Ok, Monzo is blameless in all this then ![]()
This forum is truly delusional
It’s possible to both disagree with how Monzo have handled aspects of the situation while also acknowledging that they haven’t done anything wrong. It’s not an either-or binary.
So you disagree with how they’ve handled it but think they handled it right?
Go on then seen as though you know it all, enlighten us about Monzos fraud systems and the fact they aren’t acting on anything… Nope thought not.
This isn’t just a Monzo problem any bank could get hit with these payments, 3D secure isn’t forced on every transaction. MasterCard and Visa would have to tell merchants that from X date if it’s not 3D secure it’ll be declined.
Evidence suggests in an the cases reported to this forum, refunds have been given.
The only reason anyone knows about these payments are because of the forum, otherwise no one would really be any the wiser
I know how it works from a merchant banking perspective (albeit not from a banking perspective)
What your viewpoint is saying is that of the merchant does not secure the transaction, the bank is not at fault. Do you know how crazy that sounds? That the security of your funds is in the hands of MILLIONS of terminal end points globally?
That is not how it works at all. And while I didn’t work on the payment stack through to banks, I can tell you that the payment stack through to acquiring bank is NOTHING like that. If we got a partial match on CV2, address numerics and postcode numerics and we chose to accept payment, banks would still often decline funds.
Read the thread, do some research of your own, then you’ll realise you’ve got it wrong (again)
The fact that you’re not understand the basics of the MasterCard / Visa rules is the most concerning, Monzo have no control over this or over merchants which don’t use 3D secure.
Your words not mine
Issuing banks can (and do) decline payments where 3DS is not used or implemented.
Monzo also choose to decline ATM transactions with magnetic strip (unless bypassed in the app). These are Monzo decisions, not MasterCard.
In fact, just because you made me Google this I’m actually starting to think Monzo are in breach of PSD2 regulations by approving these transactions. They should not be approved for exemption and should be declined BY THE BANK: (emphasis added as quoted from Stripe)
It has been common for years for banks to decline transactions for fraud protection meaning you have to phone the bank to authorise it. That Monzo never do that I previously saw as an advantage… but in this case… really the evidence is there, it should be a no brainer… put the merchant on the shitlist and verify everything until they fix their systems or mastercard kick them off the network.

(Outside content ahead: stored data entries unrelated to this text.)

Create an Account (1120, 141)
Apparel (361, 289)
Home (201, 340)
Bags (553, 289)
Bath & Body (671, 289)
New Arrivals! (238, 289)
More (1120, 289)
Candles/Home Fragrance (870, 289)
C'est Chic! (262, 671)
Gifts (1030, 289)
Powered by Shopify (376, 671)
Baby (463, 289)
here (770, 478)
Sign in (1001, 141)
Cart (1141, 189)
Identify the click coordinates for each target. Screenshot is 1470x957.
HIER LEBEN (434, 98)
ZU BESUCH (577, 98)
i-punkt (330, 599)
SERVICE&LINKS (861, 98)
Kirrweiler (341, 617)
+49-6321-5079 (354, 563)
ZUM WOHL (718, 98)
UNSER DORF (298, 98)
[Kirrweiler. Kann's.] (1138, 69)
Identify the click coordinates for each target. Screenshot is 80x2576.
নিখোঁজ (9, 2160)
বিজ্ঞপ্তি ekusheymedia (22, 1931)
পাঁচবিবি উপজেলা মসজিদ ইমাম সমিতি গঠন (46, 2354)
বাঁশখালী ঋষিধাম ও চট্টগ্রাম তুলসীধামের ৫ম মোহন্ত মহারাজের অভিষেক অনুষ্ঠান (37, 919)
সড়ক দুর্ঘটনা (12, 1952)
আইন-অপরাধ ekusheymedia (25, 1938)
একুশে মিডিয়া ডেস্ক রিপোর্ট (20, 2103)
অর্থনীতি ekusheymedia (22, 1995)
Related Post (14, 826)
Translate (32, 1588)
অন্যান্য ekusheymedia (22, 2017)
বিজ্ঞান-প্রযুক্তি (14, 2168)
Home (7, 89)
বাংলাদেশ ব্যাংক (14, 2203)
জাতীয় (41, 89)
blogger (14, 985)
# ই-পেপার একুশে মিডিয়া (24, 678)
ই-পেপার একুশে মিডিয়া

This is so interesting, thank you for linking to that post.
I’ve been following the discussion here and the consensus seemed to be 100% that the bank doesn’t have a say on whether a card payment requires SCA, but the Stripe post seems to flip that on its head and says it’s always ultimately the banks decision.
The funny thing is, I always thought that’s the most logical way it should work. It should be the bank’s decision to require or not require SCA, and every bank should require it except for few exceptions matching a customer’s profile (e.g. if I buy 10 things from Amazon every month with an average transaction amount of £50 I’d expect not to see SCA for my Amazon purchases but if you almost never buy from Amazon and suddenly you buy something worth £50 you should).
Yes but that’s how the Ancient Greeks did it.
The slightly more modern method just needs you to reply to an SMS (I had to do that recently with Halifax). Of course, Monzo could just show a notification requiring fingerprint/PIN authentication in the app, which is more secure and easier.